LT: I’m not going to answer hypothetical questions… He’s done an excellent job on the things that matter.
Lisa Nandy – ‘We can’t possibly hit people with more taxes’
Raworth also discussed the planned National Insurance rise with Shadow ‘Levelling Up’ Secretary Lisa Nandy. Nandy was highly critical of the tax, arguing that people needed more money in their pockets to spend in their local communities:
LN: We can’t possibly hit people with more taxes at the moment… If there was a Labour government today, there would be no rise in National Insurance.
‘Do you want me to frogmarch Boris out of Downing Street?’
Phillips goaded Nandy with the suggestion that Labour had completely failed in one of its core duties – the government had been on the ropes thanks to various self-inflicted wounds, but no knockout blow had been landed:
LN: Do you want me to go down now and frogmarch [Johnson] out of Downing Street?… If Tory MPs won’t find the courage and the backbone to do the right thing, then it will be up to the British people.

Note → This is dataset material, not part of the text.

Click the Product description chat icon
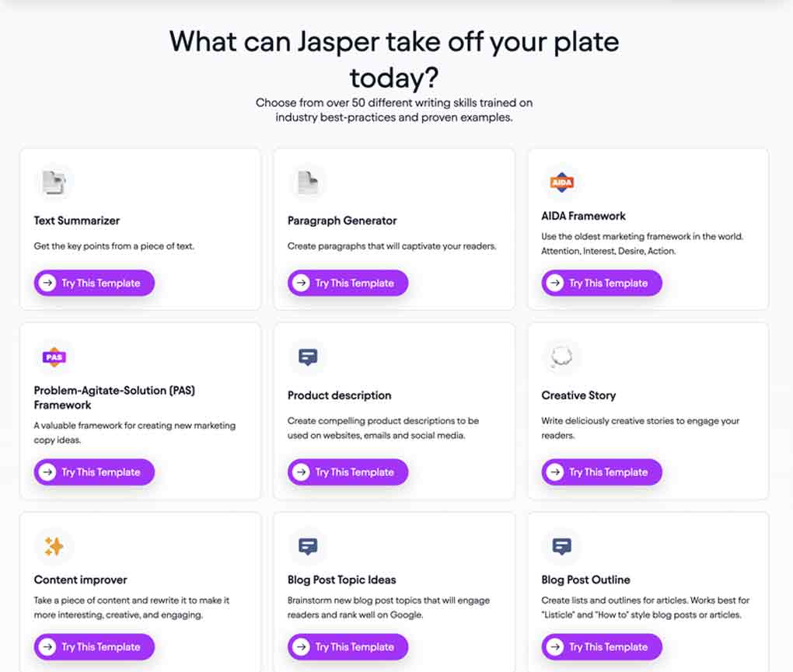 click(x=308, y=357)
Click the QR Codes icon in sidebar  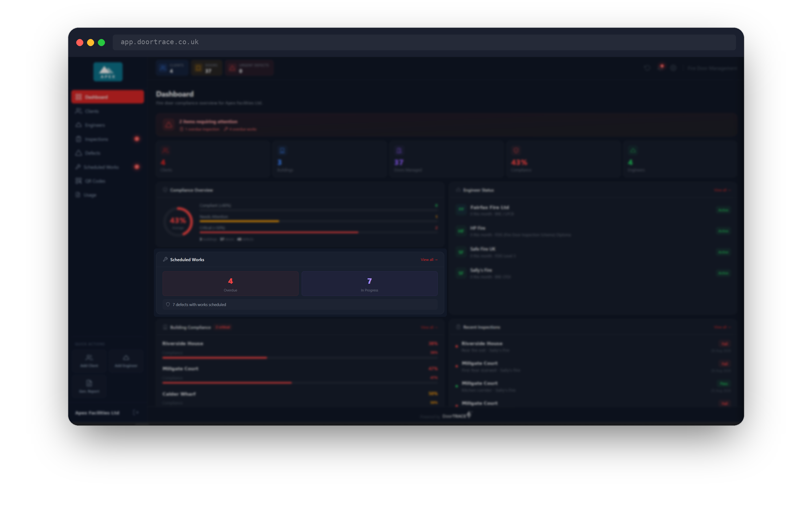pos(79,181)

Ed Davey – Sue Gray delay could be worse than ‘a cockup’
And finally, the Lib Dem leader Sir Ed Davey sought to cast doubt on what had happened to the much-anticipated Sue Gray report into alleged Downing Street parties. The Metropolitan police have demanded that Gray’s report can only be published in a redacted form until they complete their own criminal investigation:
ED: The way the Met has handled this, I think is undermining [public trust]… This is chaos… It may be a cockup, but equally it may be something worse.